According to preliminary reports, Ford agreed to a 25 percent increase in wages, plus cost of living increases, that will bump the pay increase over 30 percent to over $40 an hour. The union has to approve the deal.
Chuck Browning, vice president of the union, said in a video that there is more value for their members in each individual year of the agreement. “This deal puts more money on the table than the 2019 agreement four times over.”
Now that the deal has been struck, the company wants to restart plants in Kentucky, Michigan, and Chicago and call all of its 20,000 employees back to work.
Like other automakers, Ford is spending tens of billions of dollars on the EV transition, including the construction of four new EV battery plants in Tennessee, Kentucky, and Michigan.
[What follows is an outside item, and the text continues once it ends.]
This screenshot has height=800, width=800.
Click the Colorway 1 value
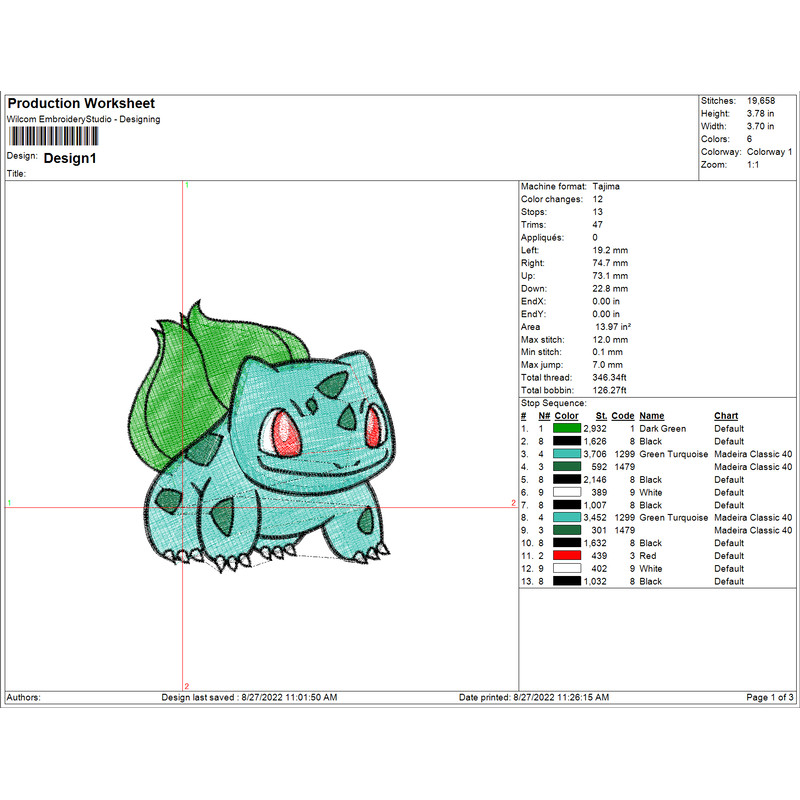(771, 150)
Three of the four factories are joint ventures with a Chinese battery company.
The Work-Life Balance Agreement at GM, Stellantis and GM: A Signature of Collective Bargaining and the UAW Expansion
Included as well in the tentative deal is a three-year progression for full-time employees to the top wage, improvement to retirement benefits, and the right to strike over plant closures, which would mark a first for the union.
The deal is likely to ramp up pressure on GM and Stellantis to also reach tentative deals after the UAW this week expanded its strike at the largest plants of each of the automakers, where many of their bestselling trucks and SUVs are built.
The strike is thought to have led to the rehiring of more than 3000 workers who were laid off by Ford.
“It’s showing how collective bargaining works by providing workers a seat at the table and the opportunity to improve their lives while contributing fully to their employer’s success,” Biden said in a statement.